# Springtail mites!?



## INDIANA1 (Feb 19, 2013)

I got little brown mites in with my springtail culture... Maybe half a millimetre in size. Are these dangerous to my frogs?? Like can they go in the viv with the springs or what should I do???


----------



## frogman955 (Feb 7, 2010)

Bad news I`m afraid.
They are harmless to your frogs but they will wipe out your springtails.
You could try with lots of care separate your springtails from the mites, or some of them at least.
If need be use a magnifying glass to make sure you`ve not collected some mites too.
And then using the rescued springs make a new culture.
One of the most important things you can do is keep your spring cultures far away from your flies and when feeding the frogs ALWAYS feed the springs out before touching the flies as your guaranteed to reinfect your springs.

Mike


----------



## Ron Magpie (Oct 11, 2009)

frogman955 said:


> Bad news I`m afraid.
> They are harmless to your frogs but they will wipe out your springtails.
> You could try with lots of care separate your springtails from the mites, or some of them at least.
> If need be use a magnifying glass to make sure you`ve not collected some mites too.
> ...


Yet another useful tip. :2thumb:


----------



## Ron Magpie (Oct 11, 2009)

Thinking about it, I can add one to the pot, based on the book that Dane and I have both read on woodlice: if you culture more than one type of tropical, keep the dwarf whites well away from any other woodlouse culture; although their reproduction is initially slow, as a species they are all parthenogenic females- capable of producing daughter clones for life. In the confines of a culture, even one stray female can result in a total takeover :gasp:


----------



## INDIANA1 (Feb 19, 2013)

So they're not dangerous to the animals then???


----------



## frogman955 (Feb 7, 2010)

INDIANA1 said:


> So they're not dangerous to the animals then???


 
Not in the slightest.
I`ve put infested cultures into my vivs in the past and the frogs have sat there for a whole day at a time picking off any mite stupid enough to show it`s face.


Mike


----------



## INDIANA1 (Feb 19, 2013)

So these mites pose no threat other than they'll eat my springs??


----------



## aberreef (Aug 10, 2010)

INDIANA1 said:


> So these mites pose no threat other than they'll eat my springs??


They make me itch:censor: Other than that, some species can cause problems if you keep any inverts (mantids, Ts etc) and some infest snakes. Never heard of any bothering amphibians though:whistling2:

Are the mites you've got light or dark brown?

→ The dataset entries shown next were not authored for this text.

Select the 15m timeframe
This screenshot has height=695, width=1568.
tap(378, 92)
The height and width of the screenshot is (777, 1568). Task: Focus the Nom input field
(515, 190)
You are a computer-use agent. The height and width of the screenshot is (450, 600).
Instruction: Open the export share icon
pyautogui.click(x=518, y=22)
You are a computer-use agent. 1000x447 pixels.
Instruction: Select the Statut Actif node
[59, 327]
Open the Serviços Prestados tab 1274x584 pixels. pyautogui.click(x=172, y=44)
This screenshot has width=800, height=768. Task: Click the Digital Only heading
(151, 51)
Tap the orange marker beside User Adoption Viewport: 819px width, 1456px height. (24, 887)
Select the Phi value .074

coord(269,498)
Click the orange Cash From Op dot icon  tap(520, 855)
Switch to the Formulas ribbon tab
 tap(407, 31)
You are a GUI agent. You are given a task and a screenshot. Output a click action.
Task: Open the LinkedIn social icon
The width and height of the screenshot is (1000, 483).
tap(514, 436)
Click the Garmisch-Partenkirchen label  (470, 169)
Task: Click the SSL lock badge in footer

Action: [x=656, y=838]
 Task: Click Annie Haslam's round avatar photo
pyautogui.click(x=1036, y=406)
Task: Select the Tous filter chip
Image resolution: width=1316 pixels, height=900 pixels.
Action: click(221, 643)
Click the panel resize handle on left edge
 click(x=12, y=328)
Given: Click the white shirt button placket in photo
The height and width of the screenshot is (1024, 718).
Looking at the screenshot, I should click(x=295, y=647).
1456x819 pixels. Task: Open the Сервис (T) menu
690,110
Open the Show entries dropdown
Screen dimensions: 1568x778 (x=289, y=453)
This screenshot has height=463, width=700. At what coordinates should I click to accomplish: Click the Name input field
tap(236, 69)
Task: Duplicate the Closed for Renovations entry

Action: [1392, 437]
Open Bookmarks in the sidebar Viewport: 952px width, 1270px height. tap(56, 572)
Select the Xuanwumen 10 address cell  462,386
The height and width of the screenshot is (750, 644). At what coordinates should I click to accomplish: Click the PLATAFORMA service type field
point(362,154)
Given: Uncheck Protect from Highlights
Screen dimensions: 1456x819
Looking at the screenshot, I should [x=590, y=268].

There's one type I've come across that is Devil spawn:devil: It's tiny, dark brown any shiny and they tend to group tightly around food. The ones I had nearly wiped out my orange and other more exotic large woodlice:bash:


----------



## soundstounite (Sep 6, 2009)

Lmao,Mike I agree completely with that one up there^^^^:lol2::whistling2:

Lewi,mites are a main feeder along with ants it seems for many dart species in the wild,so to echo other shouldn't be a problem for frogs. You can try flooding the culture, the mites ten to get stuck in the water. Then use a biggish straw to blow the springs which will be sat on top of the water to a new CLEAN container. this way you can HOPEFULLY start a new clean culture,with out any mites in

Stu


----------